— DATASET —

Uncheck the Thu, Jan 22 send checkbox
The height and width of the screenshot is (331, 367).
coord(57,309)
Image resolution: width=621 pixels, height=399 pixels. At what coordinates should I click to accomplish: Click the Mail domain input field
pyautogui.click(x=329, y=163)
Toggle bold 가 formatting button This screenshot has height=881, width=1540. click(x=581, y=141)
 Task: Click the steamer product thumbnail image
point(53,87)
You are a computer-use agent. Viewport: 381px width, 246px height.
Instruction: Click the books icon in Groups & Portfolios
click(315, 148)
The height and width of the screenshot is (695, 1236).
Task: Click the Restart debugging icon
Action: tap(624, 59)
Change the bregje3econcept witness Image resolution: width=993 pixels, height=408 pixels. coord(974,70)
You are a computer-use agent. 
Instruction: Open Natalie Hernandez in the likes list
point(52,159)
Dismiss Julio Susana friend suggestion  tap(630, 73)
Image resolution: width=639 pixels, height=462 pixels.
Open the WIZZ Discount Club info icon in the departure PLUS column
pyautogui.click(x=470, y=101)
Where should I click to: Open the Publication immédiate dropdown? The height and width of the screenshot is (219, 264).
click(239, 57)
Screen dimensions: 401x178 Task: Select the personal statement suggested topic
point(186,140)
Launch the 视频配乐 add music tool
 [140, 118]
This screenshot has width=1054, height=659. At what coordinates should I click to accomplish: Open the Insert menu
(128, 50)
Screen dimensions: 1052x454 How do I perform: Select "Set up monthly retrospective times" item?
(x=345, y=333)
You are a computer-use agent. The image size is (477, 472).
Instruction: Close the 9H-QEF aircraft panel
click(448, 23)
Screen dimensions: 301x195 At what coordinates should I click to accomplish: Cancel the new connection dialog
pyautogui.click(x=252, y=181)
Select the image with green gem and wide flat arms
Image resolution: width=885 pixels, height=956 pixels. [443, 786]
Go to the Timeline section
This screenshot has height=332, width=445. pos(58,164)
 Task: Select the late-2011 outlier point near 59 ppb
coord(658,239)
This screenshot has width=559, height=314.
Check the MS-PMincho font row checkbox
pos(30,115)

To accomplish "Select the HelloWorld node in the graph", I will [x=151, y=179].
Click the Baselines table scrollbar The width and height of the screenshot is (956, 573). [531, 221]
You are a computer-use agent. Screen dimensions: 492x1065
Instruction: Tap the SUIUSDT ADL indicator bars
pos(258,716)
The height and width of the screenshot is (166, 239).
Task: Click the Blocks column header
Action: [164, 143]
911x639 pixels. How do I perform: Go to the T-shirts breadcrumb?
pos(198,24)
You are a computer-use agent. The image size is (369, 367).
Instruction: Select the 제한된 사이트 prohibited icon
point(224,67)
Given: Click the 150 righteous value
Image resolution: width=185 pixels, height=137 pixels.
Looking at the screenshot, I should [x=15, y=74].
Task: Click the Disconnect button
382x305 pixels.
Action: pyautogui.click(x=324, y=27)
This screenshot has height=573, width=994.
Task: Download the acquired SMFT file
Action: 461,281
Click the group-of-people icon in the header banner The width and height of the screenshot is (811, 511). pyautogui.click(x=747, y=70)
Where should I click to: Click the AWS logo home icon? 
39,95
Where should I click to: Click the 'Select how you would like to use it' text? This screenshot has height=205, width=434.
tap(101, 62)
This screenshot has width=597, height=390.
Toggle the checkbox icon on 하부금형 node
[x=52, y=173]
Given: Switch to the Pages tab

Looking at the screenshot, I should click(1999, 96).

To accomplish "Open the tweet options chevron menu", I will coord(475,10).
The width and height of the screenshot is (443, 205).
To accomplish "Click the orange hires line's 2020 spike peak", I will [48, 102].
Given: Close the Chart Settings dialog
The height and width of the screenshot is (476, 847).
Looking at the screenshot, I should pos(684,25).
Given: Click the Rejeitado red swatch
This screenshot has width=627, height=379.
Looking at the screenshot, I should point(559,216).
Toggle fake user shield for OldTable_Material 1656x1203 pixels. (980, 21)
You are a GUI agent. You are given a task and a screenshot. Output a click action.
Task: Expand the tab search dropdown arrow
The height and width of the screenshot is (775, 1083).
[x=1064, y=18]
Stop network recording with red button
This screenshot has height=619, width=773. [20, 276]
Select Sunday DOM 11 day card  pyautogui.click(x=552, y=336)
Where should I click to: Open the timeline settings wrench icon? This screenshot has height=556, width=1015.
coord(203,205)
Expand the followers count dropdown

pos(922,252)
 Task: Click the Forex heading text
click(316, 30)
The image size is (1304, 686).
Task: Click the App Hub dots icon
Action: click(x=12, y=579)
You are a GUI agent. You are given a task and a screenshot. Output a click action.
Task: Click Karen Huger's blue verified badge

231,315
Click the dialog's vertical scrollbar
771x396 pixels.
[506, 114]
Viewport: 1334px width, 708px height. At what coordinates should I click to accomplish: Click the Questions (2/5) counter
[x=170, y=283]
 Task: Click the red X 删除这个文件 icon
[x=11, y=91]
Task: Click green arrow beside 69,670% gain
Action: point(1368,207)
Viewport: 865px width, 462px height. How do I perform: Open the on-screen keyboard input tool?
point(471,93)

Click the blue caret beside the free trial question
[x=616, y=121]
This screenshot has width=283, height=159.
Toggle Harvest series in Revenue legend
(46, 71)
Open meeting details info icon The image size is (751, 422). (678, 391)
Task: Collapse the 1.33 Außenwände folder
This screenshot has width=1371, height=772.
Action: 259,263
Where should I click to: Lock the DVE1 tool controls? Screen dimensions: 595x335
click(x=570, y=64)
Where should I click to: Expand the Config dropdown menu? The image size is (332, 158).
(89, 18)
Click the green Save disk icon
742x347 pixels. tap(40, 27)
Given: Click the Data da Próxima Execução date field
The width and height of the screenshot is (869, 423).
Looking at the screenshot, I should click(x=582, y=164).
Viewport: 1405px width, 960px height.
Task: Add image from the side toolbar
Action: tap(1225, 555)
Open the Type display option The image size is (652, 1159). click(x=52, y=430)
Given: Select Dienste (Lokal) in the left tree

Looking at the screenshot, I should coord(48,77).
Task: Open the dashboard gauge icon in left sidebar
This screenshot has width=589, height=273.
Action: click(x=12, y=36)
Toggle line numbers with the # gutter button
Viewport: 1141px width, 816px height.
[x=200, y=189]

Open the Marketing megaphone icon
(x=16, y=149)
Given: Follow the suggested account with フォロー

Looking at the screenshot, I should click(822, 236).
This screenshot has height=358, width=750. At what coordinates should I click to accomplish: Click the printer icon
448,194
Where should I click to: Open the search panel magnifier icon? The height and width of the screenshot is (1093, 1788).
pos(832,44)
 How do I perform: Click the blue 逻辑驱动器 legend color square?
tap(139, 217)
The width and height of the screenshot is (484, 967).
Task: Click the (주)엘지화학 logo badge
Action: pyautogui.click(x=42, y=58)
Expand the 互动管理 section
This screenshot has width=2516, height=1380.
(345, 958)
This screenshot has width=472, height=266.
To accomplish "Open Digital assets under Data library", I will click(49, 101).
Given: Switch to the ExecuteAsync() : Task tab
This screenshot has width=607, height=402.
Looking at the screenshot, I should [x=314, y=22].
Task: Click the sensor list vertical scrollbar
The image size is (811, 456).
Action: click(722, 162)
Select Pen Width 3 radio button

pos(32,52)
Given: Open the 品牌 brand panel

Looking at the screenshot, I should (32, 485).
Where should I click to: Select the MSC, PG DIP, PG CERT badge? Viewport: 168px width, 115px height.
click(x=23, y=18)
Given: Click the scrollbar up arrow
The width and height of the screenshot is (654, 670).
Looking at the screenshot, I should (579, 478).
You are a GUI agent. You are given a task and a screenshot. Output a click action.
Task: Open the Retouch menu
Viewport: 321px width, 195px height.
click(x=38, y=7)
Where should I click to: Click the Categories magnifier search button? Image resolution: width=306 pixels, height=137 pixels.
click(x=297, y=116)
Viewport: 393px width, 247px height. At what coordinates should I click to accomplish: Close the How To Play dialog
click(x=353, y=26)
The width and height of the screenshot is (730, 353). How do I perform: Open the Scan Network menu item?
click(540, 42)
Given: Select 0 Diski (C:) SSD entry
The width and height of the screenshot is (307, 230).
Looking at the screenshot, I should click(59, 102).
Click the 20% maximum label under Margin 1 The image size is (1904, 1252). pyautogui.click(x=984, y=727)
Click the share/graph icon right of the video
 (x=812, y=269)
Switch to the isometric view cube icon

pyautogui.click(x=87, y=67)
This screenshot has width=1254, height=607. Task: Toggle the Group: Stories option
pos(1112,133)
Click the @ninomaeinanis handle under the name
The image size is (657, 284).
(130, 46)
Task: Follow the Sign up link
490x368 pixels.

— STATED EXERCISE —
Copy out the rows from the start through the line containing "pyautogui.click(x=329, y=163)", including both ends, with each line reproduced verbatim.

— FULL OUTPUT —
Uncheck the Thu, Jan 22 send checkbox
The height and width of the screenshot is (331, 367).
coord(57,309)
Image resolution: width=621 pixels, height=399 pixels. At what coordinates should I click to accomplish: Click the Mail domain input field
pyautogui.click(x=329, y=163)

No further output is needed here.